Dominic Nitiwul
The Minister for Defence, Dominic Nitiwul, has slammed the Minority National Democratic Congress (NDC) in Parliament for asking the government to withdraw military personnel deployed to help protect the country’s borders and other entry points.
He said the government deployed the soldiers to the various border towns in the country for a strategic reason in the fight against the Covid-19 pandemic which is seeing astronomical rise in cases being recorded in the country, stressing that the soldiers would be at the border towns for three months.
He said the mandate of the soldiers at the border towns is not to monitor or interfere in the voters’ registration exercise which commences today.
Volta Caucus
Since the deployment of soldiers to border towns, the NDC has been raising hell, claiming that the NPP government is using them to intimidate their people in the Volta and Oti regions, which are their political strongholds, ahead of the registration exercise.
The Volta Caucus of the Minority NDC, at a press briefing yesterday, gave the government a 24-hour ultimatum to withdraw the security personnel from the Ketu South Municipality in the Volta Region.
According to the Volta Caucus, the deployment is an attempt to intimidate residents of the border towns, especially those in the Volta Region, in the upcoming voters’ registration exercise.
MoD Data
Data from the Ministry of Defence is showing that military personnel have been deployed to all borders of the country since February 2019 and not Volta and Oti regions alone as being claimed by the NDC.
It is emerging that the government deployed 206 personnel to the Upper East, 110 to the Northern Region and 102 to North East border areas.
In the Volta Region, 98 soldiers were deployed, 72 at Oti, 65 for Upper West, 60 for Bono, 27 in the Western Region and 21 soldiers in the Savanna Region.
More Propaganda
The NDC, after its Caucus in Parliament had spoken, held another press conference in Aflao where the outgoing Member of Parliament (MP) for Ketu South, Fifi Fiavi Kwetey, who was once the party’s Propaganda Secretary, made wild allegations against President Akufo-Addo and the NPP government for playing the tribal card.
“The bottom line is that as far as the NPP is concerned, the people of the Volta Region are foreigners; the Ewes are not Ghanaians,” Fifi Kwetey, who ran agriculture in the country aground during his tenure as sector minister under Mr. Mahama, claimed.

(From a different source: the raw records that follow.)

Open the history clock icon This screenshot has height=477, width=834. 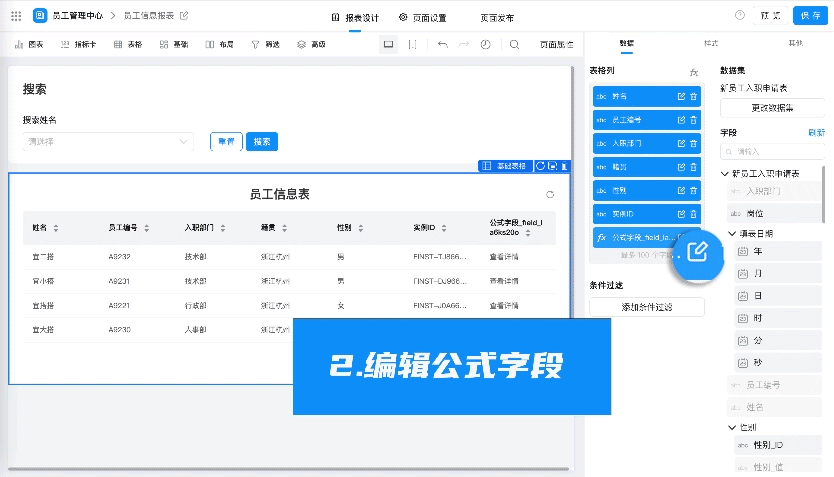pos(486,45)
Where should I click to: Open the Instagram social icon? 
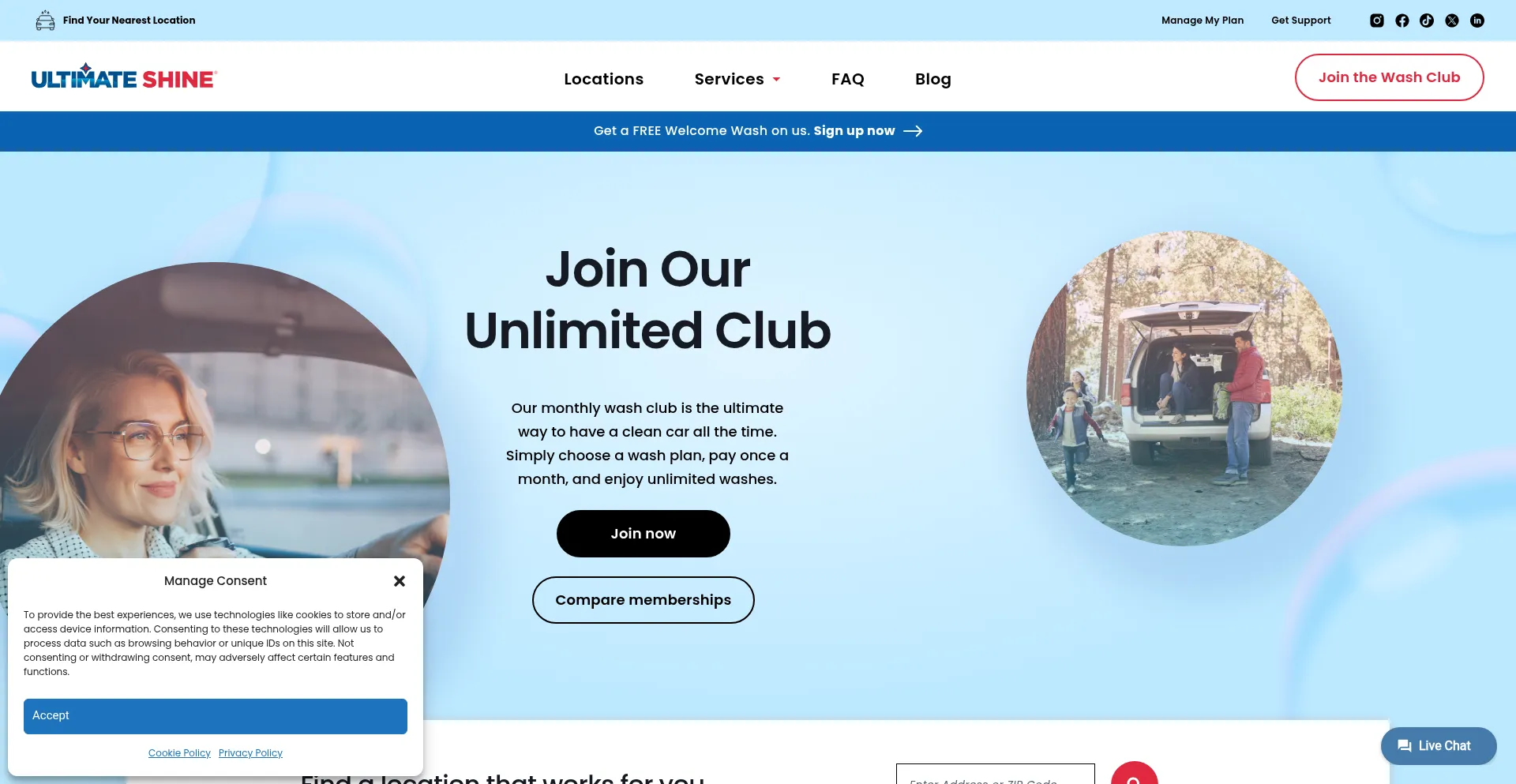coord(1376,21)

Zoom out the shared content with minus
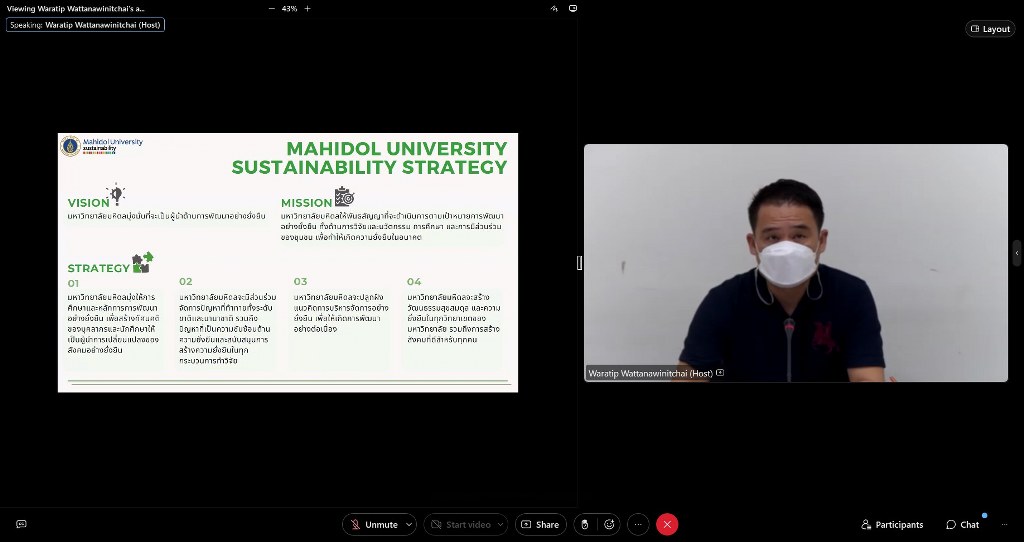tap(272, 8)
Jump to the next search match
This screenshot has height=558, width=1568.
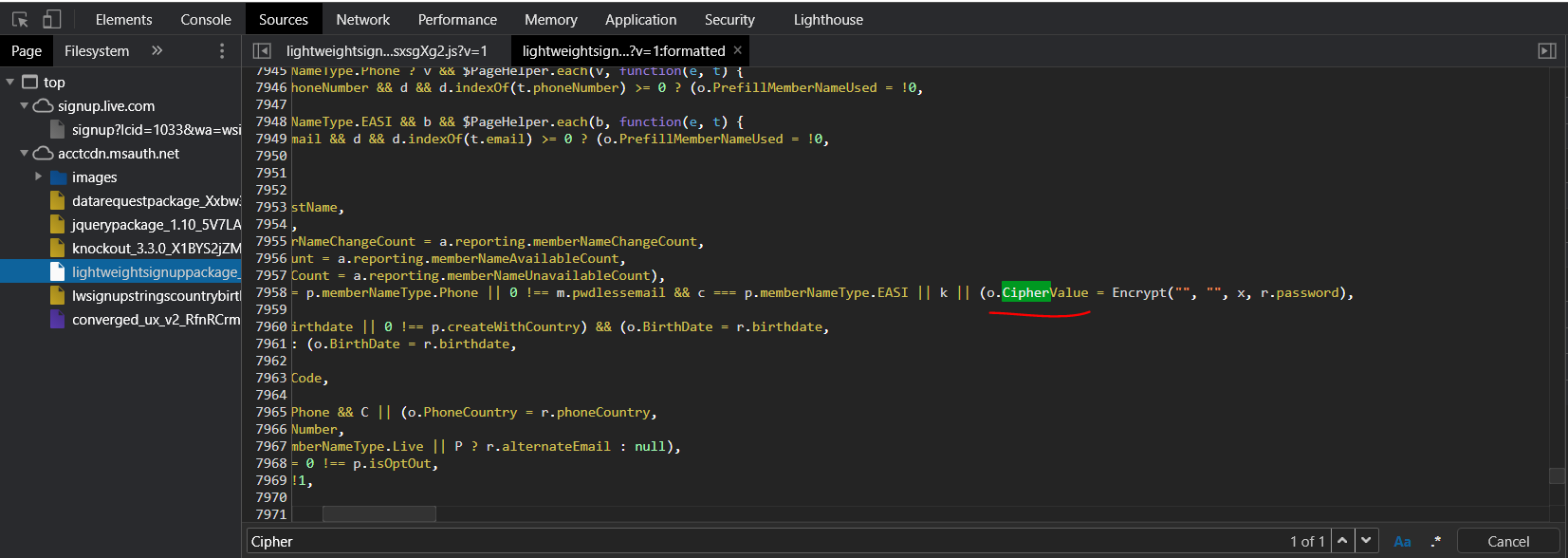(1366, 541)
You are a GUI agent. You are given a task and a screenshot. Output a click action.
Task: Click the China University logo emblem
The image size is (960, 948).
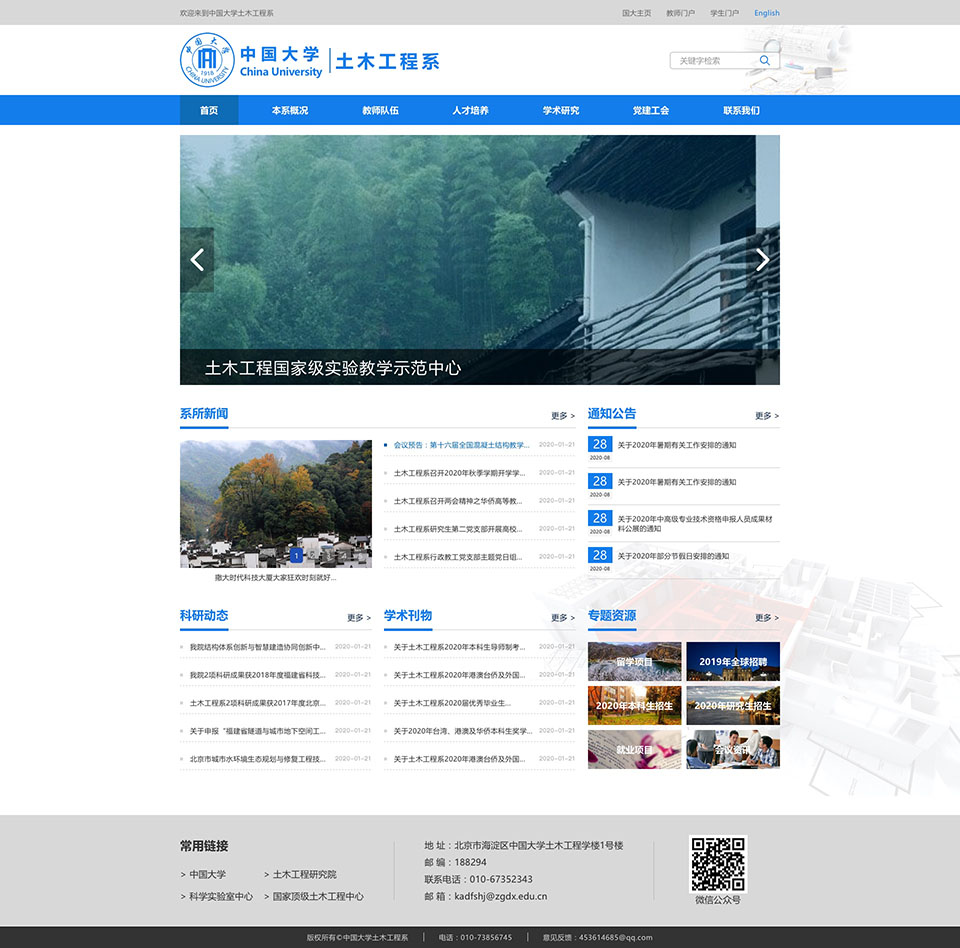[207, 61]
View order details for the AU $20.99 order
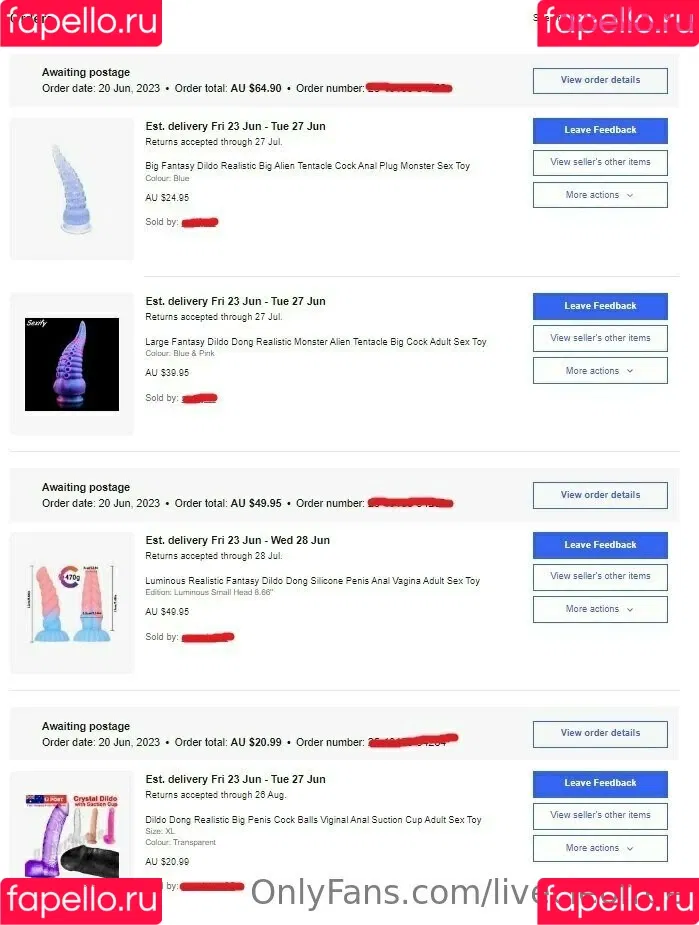 pyautogui.click(x=600, y=733)
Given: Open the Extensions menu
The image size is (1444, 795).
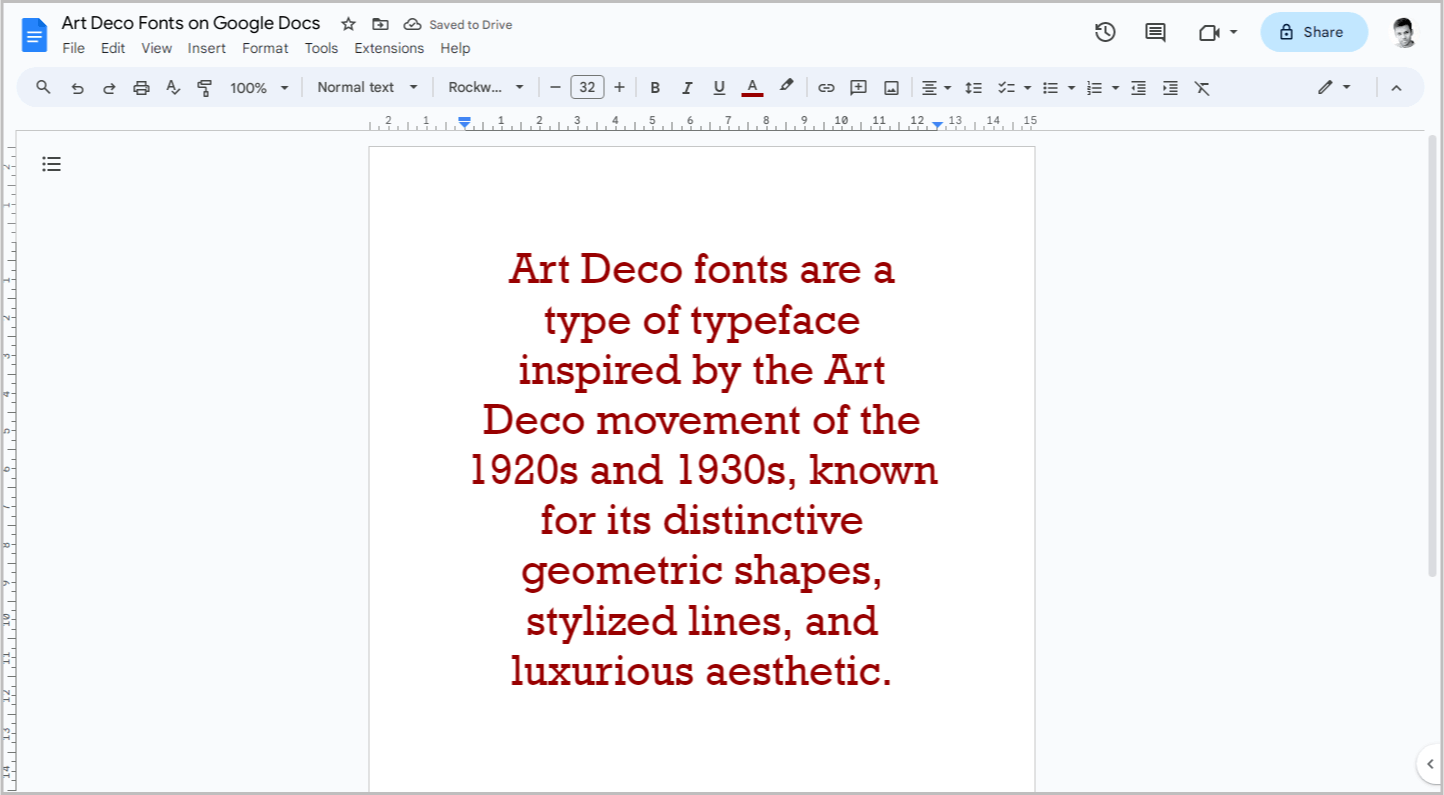Looking at the screenshot, I should 389,48.
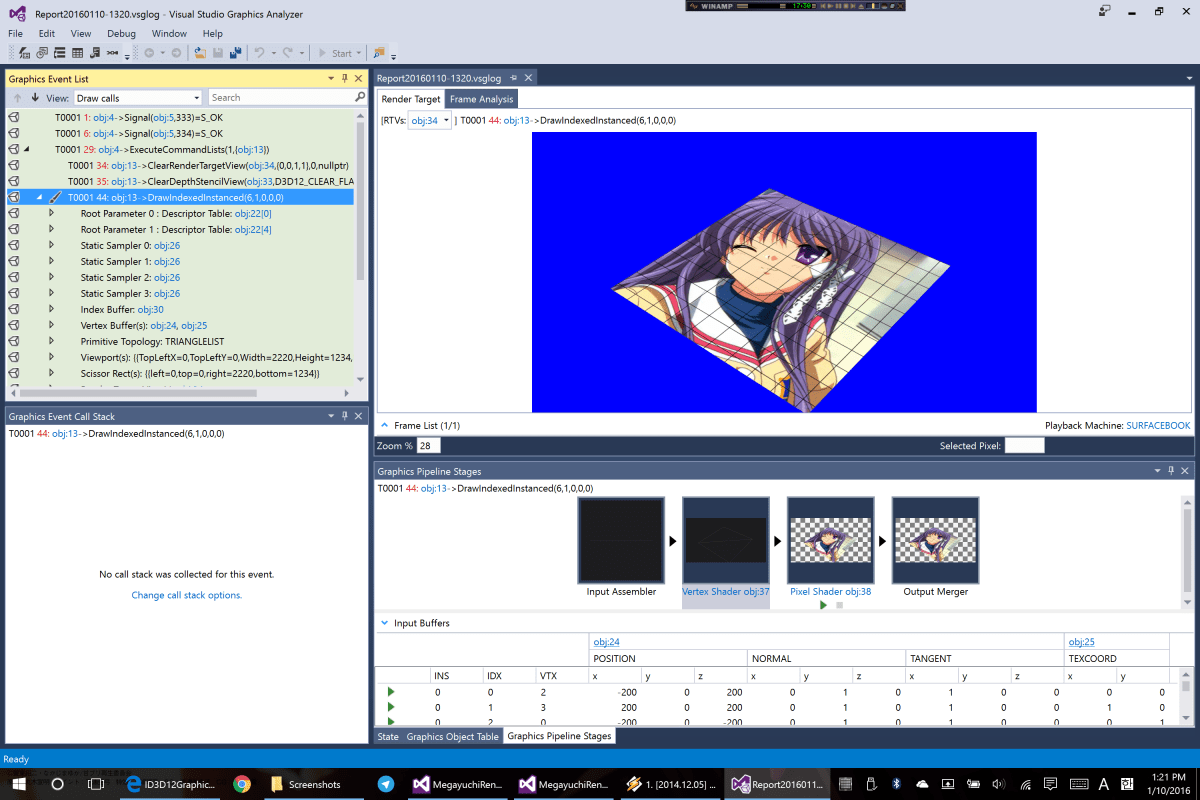
Task: Click the magnifier icon in the event search box
Action: [x=360, y=98]
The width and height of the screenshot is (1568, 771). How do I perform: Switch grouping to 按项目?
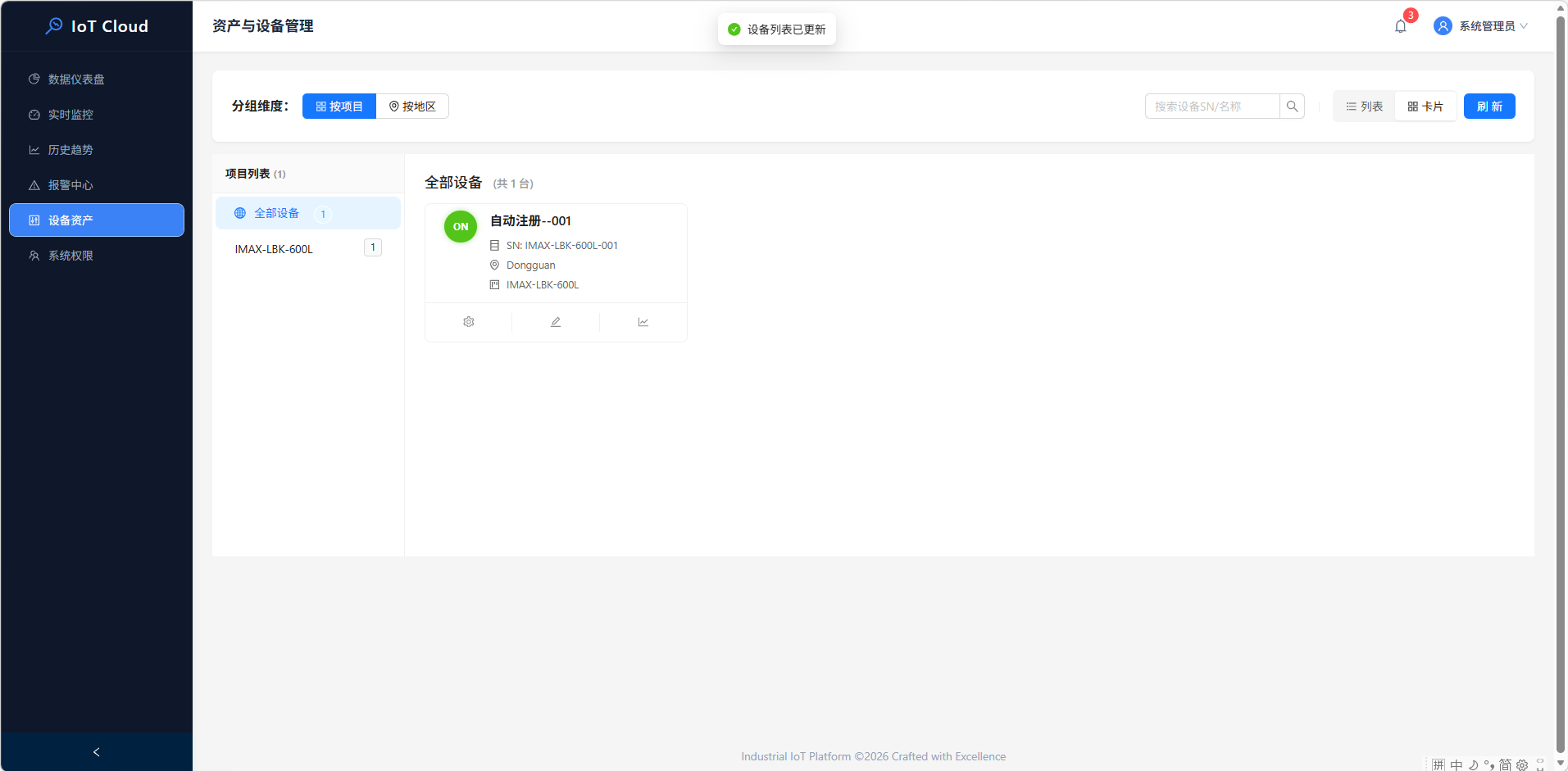click(x=339, y=107)
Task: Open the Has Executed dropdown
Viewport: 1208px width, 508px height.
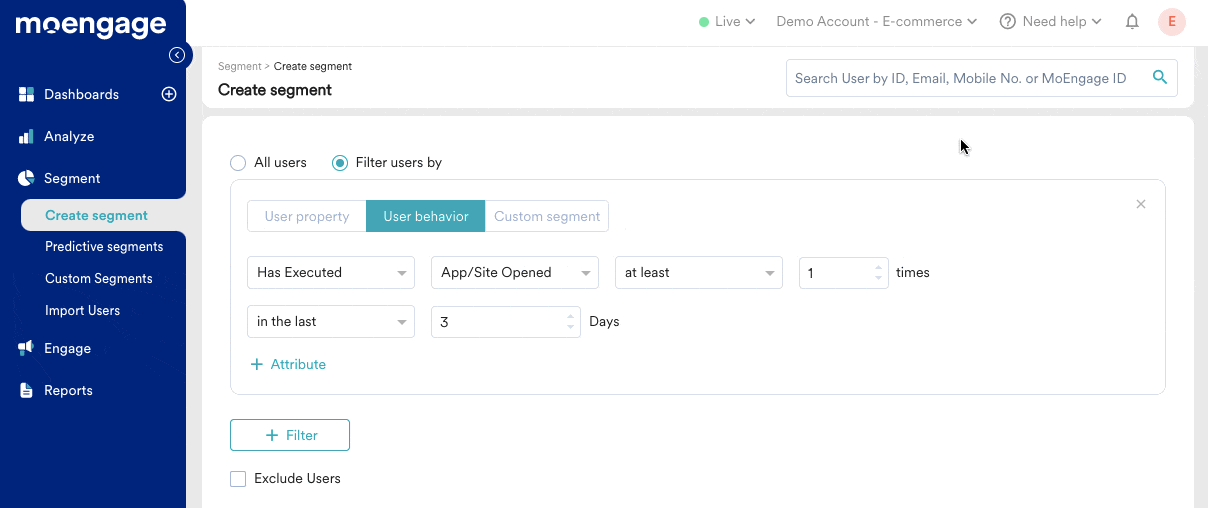Action: (x=331, y=272)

“This siege of the Volta Region dates back to NPP’s perennial hatred towards any group of people that they perceive as standing between them and their insatiable desire for absolute political power,” he said without any justification.
He said further that “those watching this looming danger but failing to speak up and condemn it should remember that their silence makes them accomplices and posterity will judge them if their own consciences fail to do so,” Fifi Kwetey said.
Nitiwul Response
However, the Defence Minister at a counter-press conference insisted that the Minority members were only spewing “propaganda.”
“I want the people of the Volta Region to know that the information the NDC, Minority and former President John Mahama are feeding them is pure propaganda. It should be ignored. It is pure mischief,” he said.
He added, “We have deployed (soldiers) across the entire country and the purpose is to aid and support the Ghana Immigration Service to stop people from crossing (in) because we have too many unapproved routes and the Covid-19 numbers are getting higher and higher and we will not sit aloof and allow our people to die because people are crossing into our country.”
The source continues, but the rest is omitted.